Per quanto riguarda l’andamento economico, fotografato da una nota a cura del Centro Studi di Confindustria Moda per Sistema Moda Italia, la pandemia da Covid-19 non ha risparmiato nemmeno il segmento della moda junior. Sulla base del bilancio settoriale elaborato dal Centro Sudi di Confindustria Moda il childrenswear (accezione questa che comprende l’abbigliamento in maglia e tessuto per ragazzi/e di età tra 0-14 anni, intimo ed accessori inclusi) archivia lo scorso anno con un turnover in calo del -14,7%, che riporta i livelli su valori lievemente inferiori a quelli del 2015; nei dodici mesi il settore perde infatti quasi 450 milioni di euro e si porta a quota 2,6 miliardi circa.
Le stime rilasciate lo scorso gennaio in occasione della precedente edizione di Pitti Bimbo, allorquando ci si attendeva una contrazione del 13,1%, risultano, dunque, lievemente peggiori a consuntivo, a seguito di un calo del mercato interno rivelatosi più negativo di quanto previsto. Il valore della produzione resta in area negativa, ma la flessione si accentua al 14,5% rispetto all’anno precedente. Considerando il trade con l’estero, l’export di comparto archivia una flessione del 13,7% su base annua, dinamica questa che conduce le vendite estere a 1,1 miliardi di euro. L’incidenza media delle vendite oltreconfine sul giro d’affari complessivo sale al 41,6 per cento. Le importazioni settoriali calano del 15,9%, per totale di circa 1,8 miliardi di euro. La bilancia commerciale settoriale resta in deficit per 679 milioni, ma guadagna così oltre 160 milioni di euro rispetto al 2019.

- _Dati estratti_:
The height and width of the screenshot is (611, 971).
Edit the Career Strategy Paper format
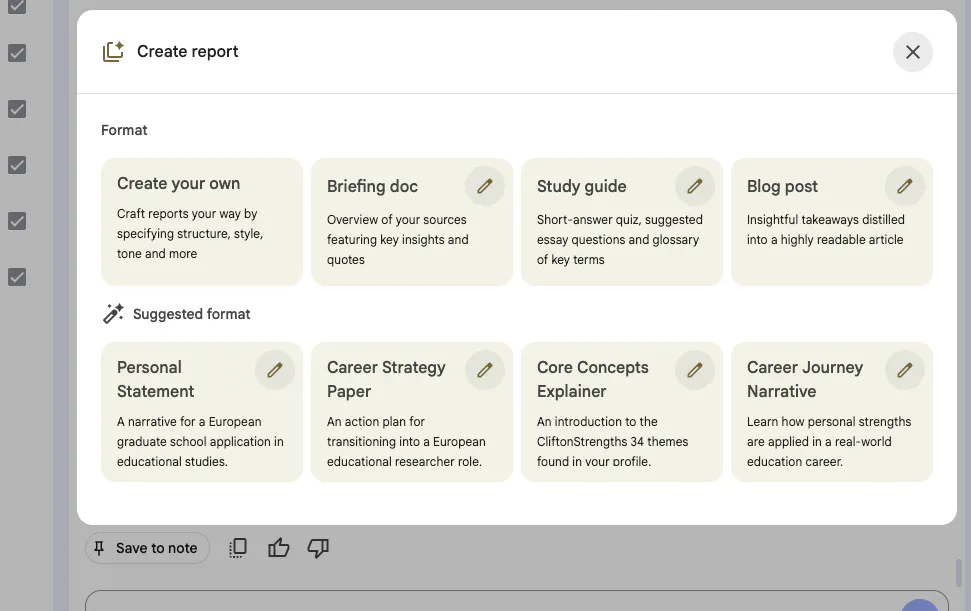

...

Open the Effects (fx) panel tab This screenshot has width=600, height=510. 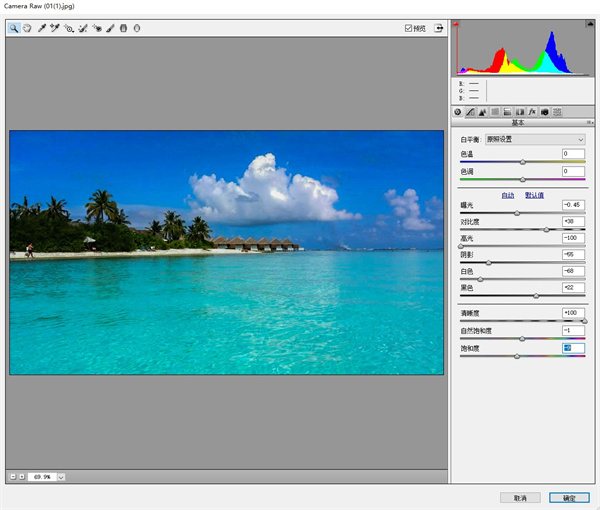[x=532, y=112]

- _Lavoro richiesto_:
**1)** Riporta fedelmente il passo del testo sulla moda junior da "Le stime rilasciate" a "rispetto al 2019.".
**2)** Per favore, fornisci il seguito del testo sulla moda junior, partendo subito dopo l'ultima frase riportata.

- _Risultati dell'esercizio_:
**1)**
Le stime rilasciate lo scorso gennaio in occasione della precedente edizione di Pitti Bimbo, allorquando ci si attendeva una contrazione del 13,1%, risultano, dunque, lievemente peggiori a consuntivo, a seguito di un calo del mercato interno rivelatosi più negativo di quanto previsto. Il valore della produzione resta in area negativa, ma la flessione si accentua al 14,5% rispetto all’anno precedente. Considerando il trade con l’estero, l’export di comparto archivia una flessione del 13,7% su base annua, dinamica questa che conduce le vendite estere a 1,1 miliardi di euro. L’incidenza media delle vendite oltreconfine sul giro d’affari complessivo sale al 41,6 per cento. Le importazioni settoriali calano del 15,9%, per totale di circa 1,8 miliardi di euro. La bilancia commerciale settoriale resta in deficit per 679 milioni, ma guadagna così oltre 160 milioni di euro rispetto al 2019.

**2)**
Nel 2020 l’export del solo abbigliamento per neonati riesce a contenere il decremento al 7,8%, per un totale di 143,3 milioni di euro. Venendo a considerare il mercato italiano, nell’anno solare 2020, il sell-out di moda junior, secondo le rilevazioni svolte da Sita Ricerca per conto di Sei, archivia una variazione particolarmente intensa per il comparto, pari al -18,1%, nonostante sia tra quelle meno gravose raggiunte nel complesso del panorama italiano del consumo di tessile-abbigliamento. Sotto il profilo merceologico, il segmento bambina, strutturalmente preponderante con un’incidenza del 46,4% sui consumi nazionali di childrenswear, e il segmento bambino flettono entrambi del 18,6%; il ‘neonato’, che copre il 16,9% del mercato, cala del 15,4 per cento.
Come per altre categorie di prodotto non del tessile-abbigliamento ma anche di altre industrie, la pandemia ha dato una forte spinta all’e-commerce. Il canale digitale, che già nel periodo compreso tra la P/E 2019 e l’A/I 2019-20 era aumentato del +50,6%, nei mesi coperti dalla P/E 2020 a tutto l’A/I 2020-21, sperimenta una crescita del +33,1 per cento. Si riscontra un mini-boom per il segmento neonato (+97,3%), la bambina assiste, invece, ad un incremento nella misura del +44,5%; il bambino risulta relativamente meno vivace, ma palesa comunque una variazione positiva pari al +14,9 per cento.
Infine, secondo i dati Istat ad oggi disponibili con riferimento al solo segmento bebè da gennaio a marzo 2021 l’export presenta un’inversione di tendenza, mostrando una timida variazione in aumento, pari al +0,7 per cento. Tra i principali mercati, si assiste al ritorno di dinamiche positive in molti casi: l’export diretto in Svizzera cresce del +10,9%, quello in Francia del +49,9%, quello in Germania del +10,1%. Una buona performance interessa anche le vendite di moda bebè destinate agli Emirati Arabi Uniti (+115,7%). Continua invece in trend negativo per Spagna (-19,5%) e Regno Unito (-36,3%). Parallelamente, l’import di abbigliamento 0-3 anni presenta un andamento simile a quello delle esportazioni: anche l’import cambia passo e registra un +0,5% rispetto al primo trimestre 2020.